WORK TO COMPLETE:
1. Using the abstract below, decide whether each statement agrees with it, answering yes or no and quoting the deciding words. (a) The questionnaires were given to patients in person during their first visit. (b) Physical functioning had no effect on standard errors. (c) Depressed mood increased mean squares for all visual ability domains.
2. According to the abstract below, how many collaborating low vision centers took part in the study?

GIVEN PASSAGE:
^^^^^^^^

The AI, the Geriatric Depression Scale (GDS), the physical functioning component of the SF-36, and the Telephone Interview for Cognitive Status (TICS) were administered by telephone to 760 new low vision patients at 28 collaborating low vision centers throughout the U.S. prior to the patients' first visit appointment. The study was approved by the Johns Hopkins IRB and oral consent was obtained prior to the interview.
Rasch analysis of the AI item responses was used to estimate AI person measures, standard errors of the measure, and information weighted mean square fit statistics for each of the patients from their difficulty ratings of all valued items and of subsets of items that define four visual ability domains: reading, mobility, visual information processing, and visual motor function. Rasch analyses of GDS, SF-36, and TICS responses were employed to obtain measures of depression, physical functioning, and cognitive functioning from the same patients. Multivariate regression with health states as independent variables and AI person measures, standard errors of the measure, and information weighted mean squares as dependent variables showed that: 1) depressed mood biased visual ability measures and increased the standard error of the measure for all domains, but had no effect on mean squares; 2) physical functioning biased only mobility function measures and increased mean squares only for mobility, but had no effect on standard errors; 3) cognitive function biased reading function measures only and increased mean squares for reading and other visual ability domains, but had no effect on standard errors.
We conclude that 1) depression introduces response bias and decreases measurement precision for all visual ability domains ; 2) physical limitations affect the accuracy of mobility function measures, but have no effect on measurement precision; 3) cognitive disorders affect reading function accuracy, but, have no effect on measurement precision.

^^^^^^^^

DATASET CONTENT:
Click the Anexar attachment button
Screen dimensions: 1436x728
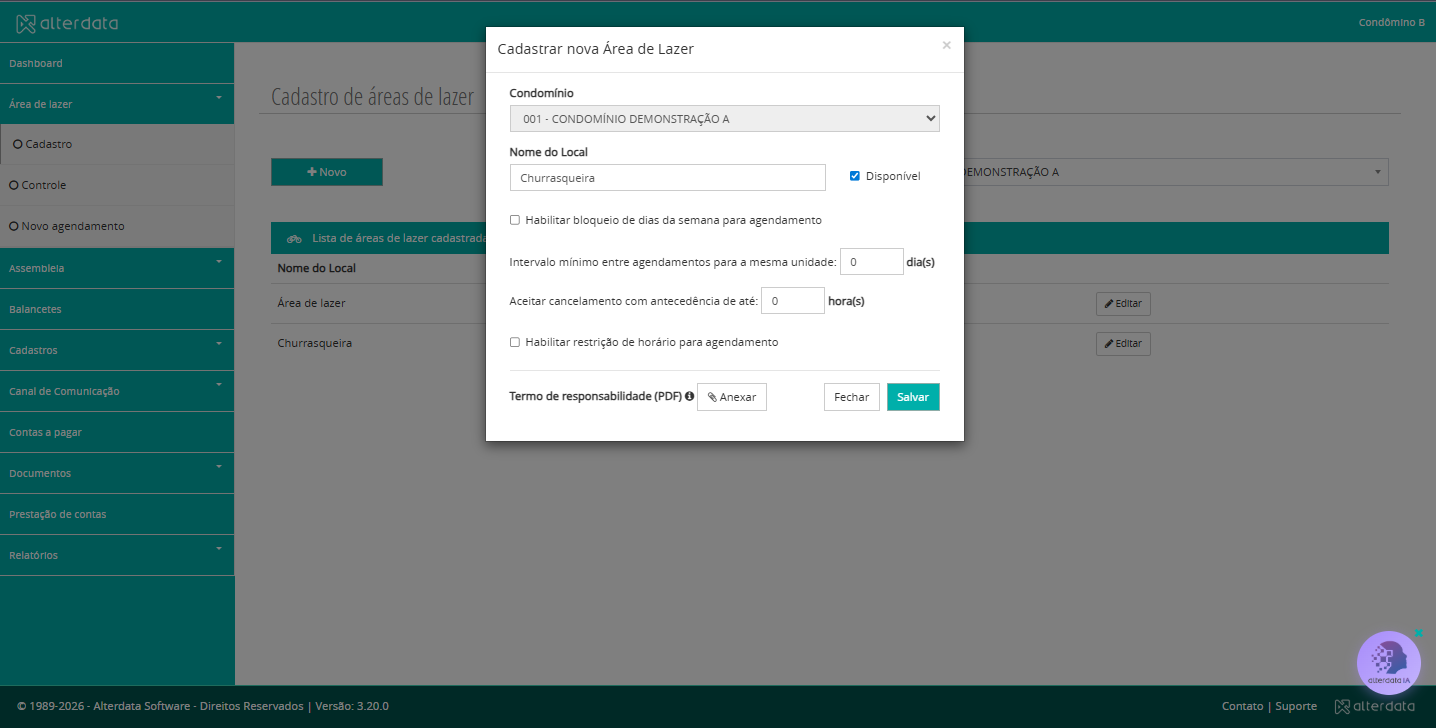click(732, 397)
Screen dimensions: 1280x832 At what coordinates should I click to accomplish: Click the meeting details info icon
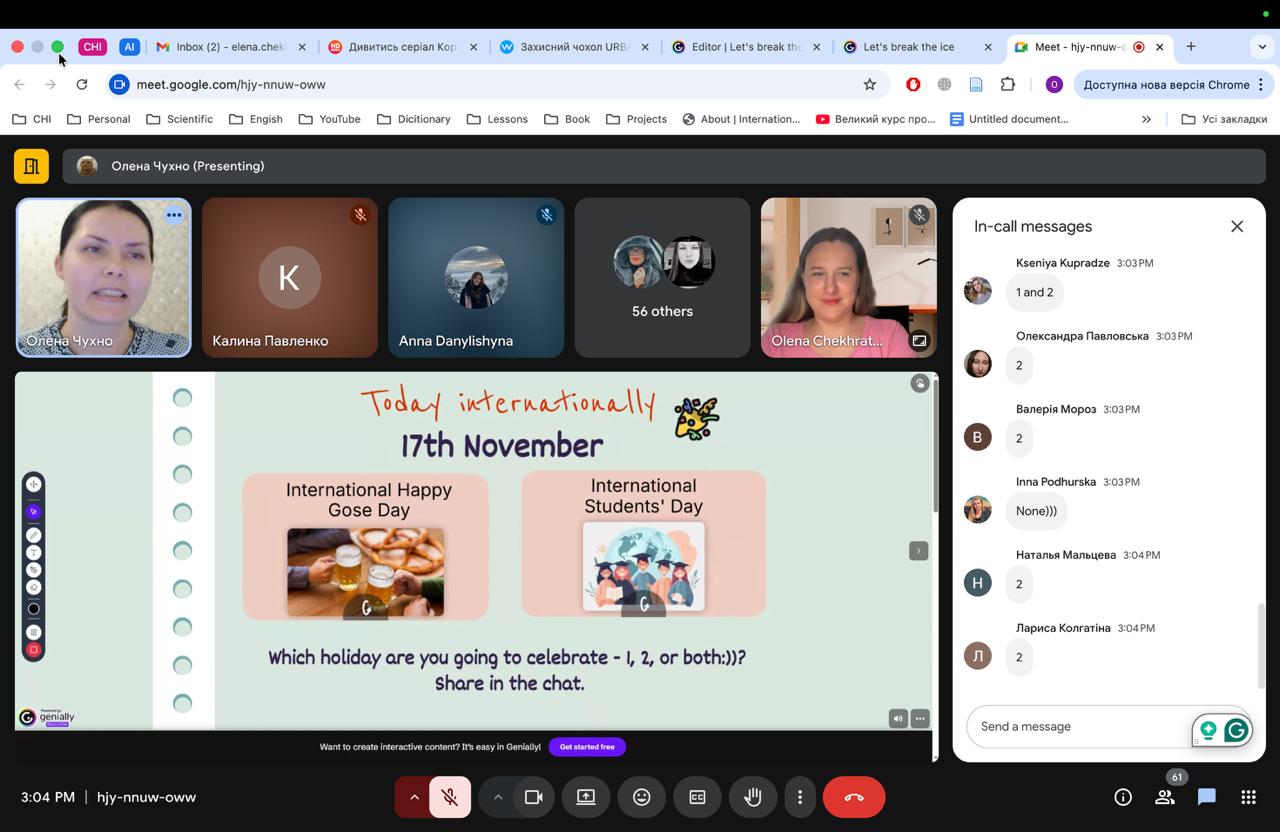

^^^^^^^^

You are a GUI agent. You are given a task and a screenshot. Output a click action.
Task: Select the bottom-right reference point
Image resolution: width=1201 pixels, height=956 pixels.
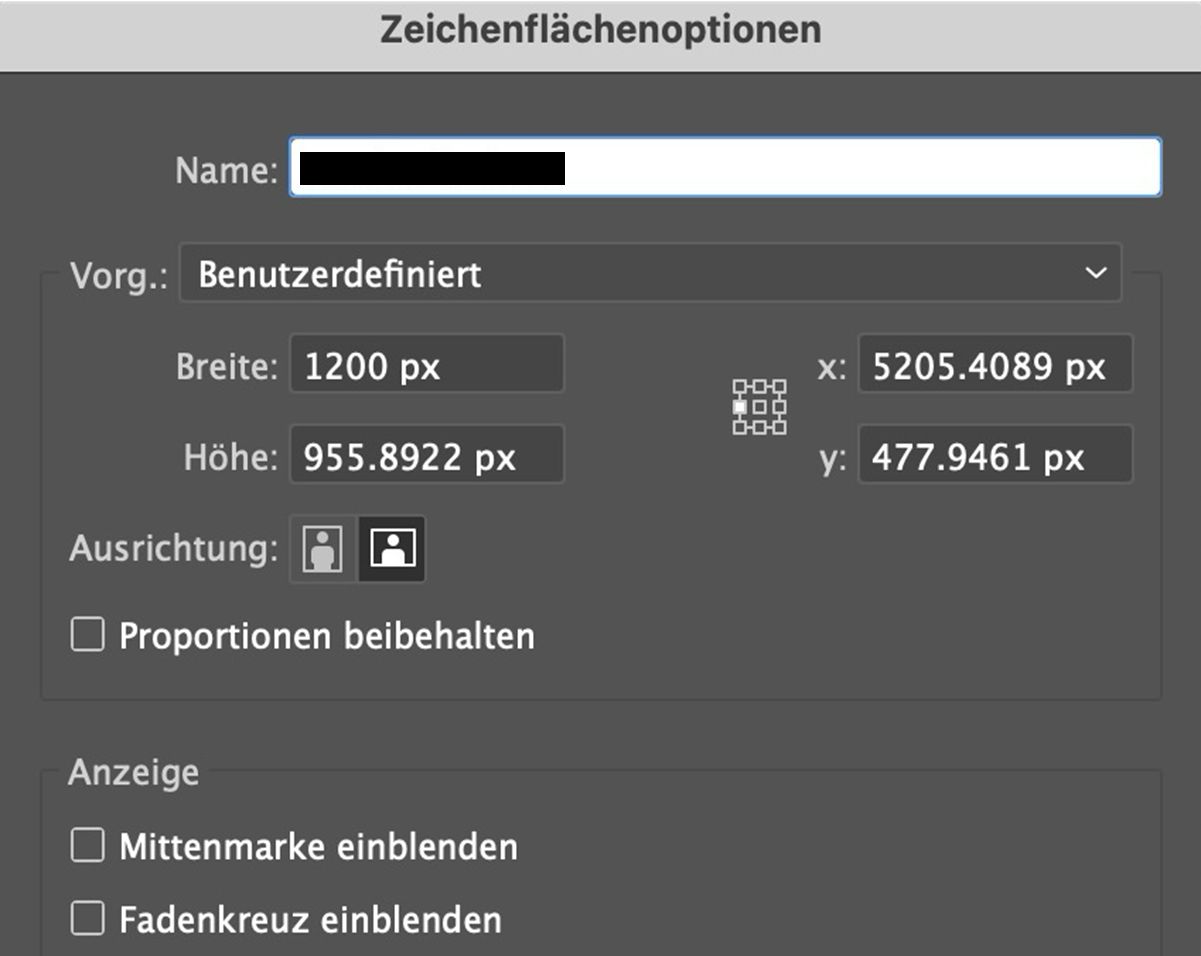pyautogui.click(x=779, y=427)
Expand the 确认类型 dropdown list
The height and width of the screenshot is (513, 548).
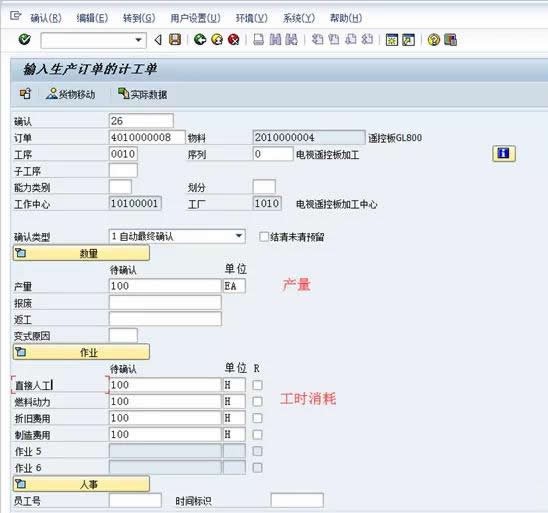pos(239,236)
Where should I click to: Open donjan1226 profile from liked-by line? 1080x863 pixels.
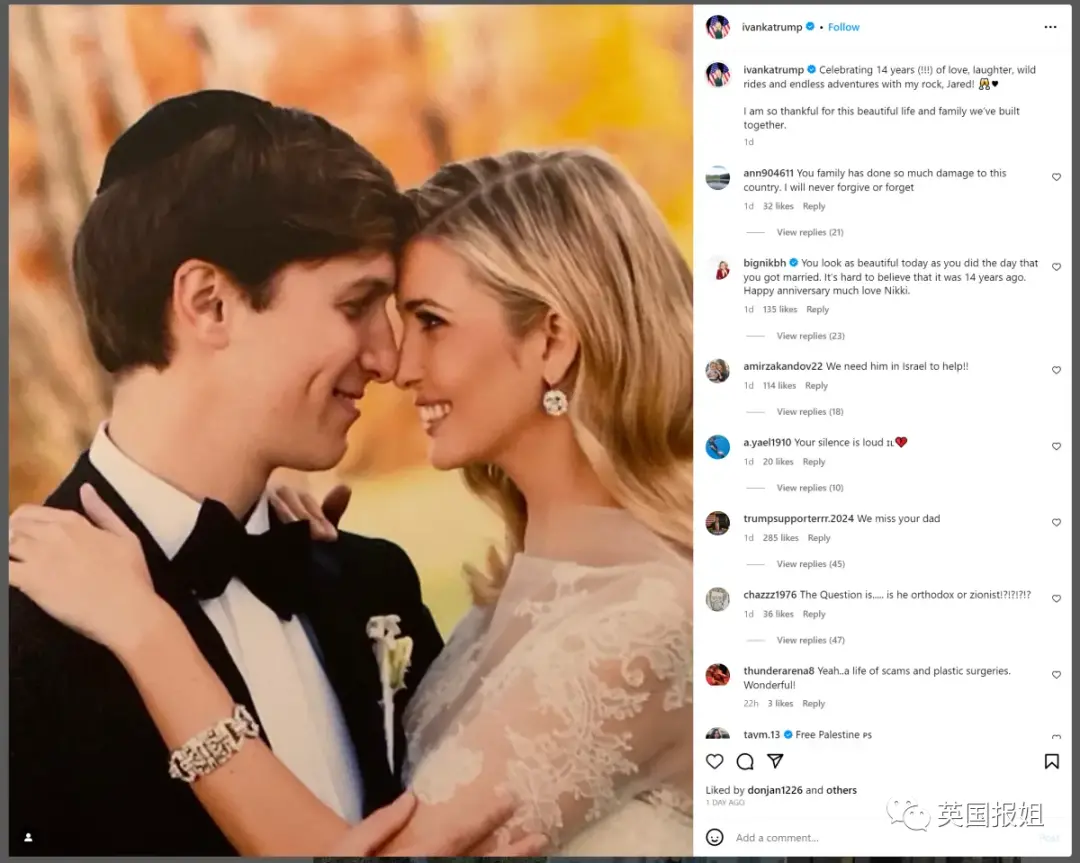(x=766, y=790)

^^^^^^^^

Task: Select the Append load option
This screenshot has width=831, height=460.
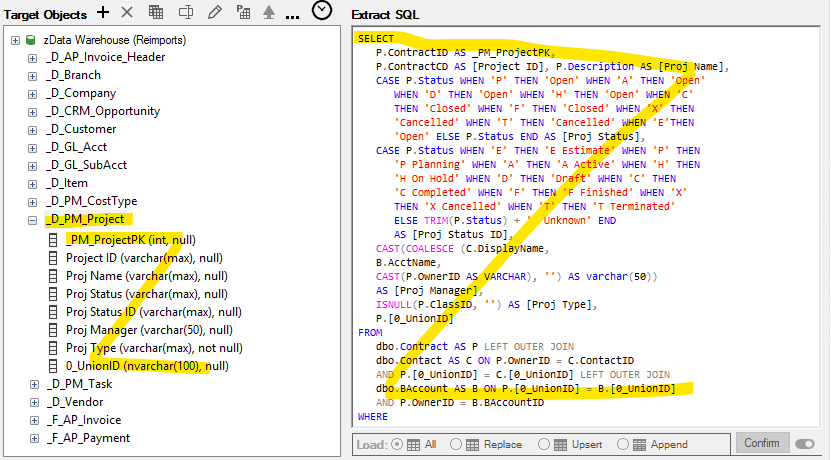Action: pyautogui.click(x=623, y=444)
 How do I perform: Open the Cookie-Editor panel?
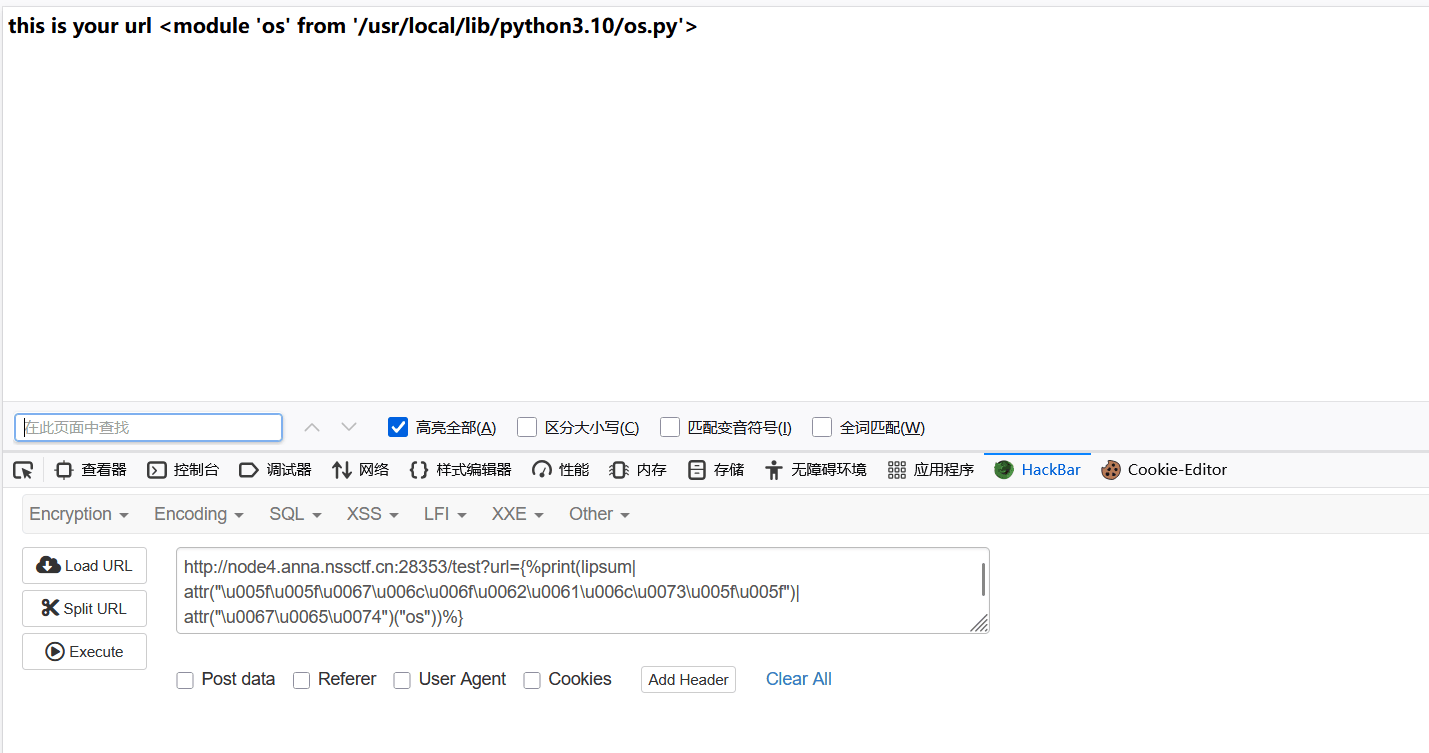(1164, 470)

^^^^^^^^

ANSWERS TO THE TASKS:
1.
(a) No: "administered by telephone to 760 new low vision patients at 28 collaborating low vision centers throughout the U.S. prior to the patients' first visit appointment"
(b) Yes: "physical functioning biased only mobility function measures and increased mean squares only for mobility, but had no effect on standard errors"
(c) No: "depressed mood biased visual ability measures and increased the standard error of the measure for all domains, but had no effect on mean squares"

2. 28 collaborating low vision centers throughout the U.S.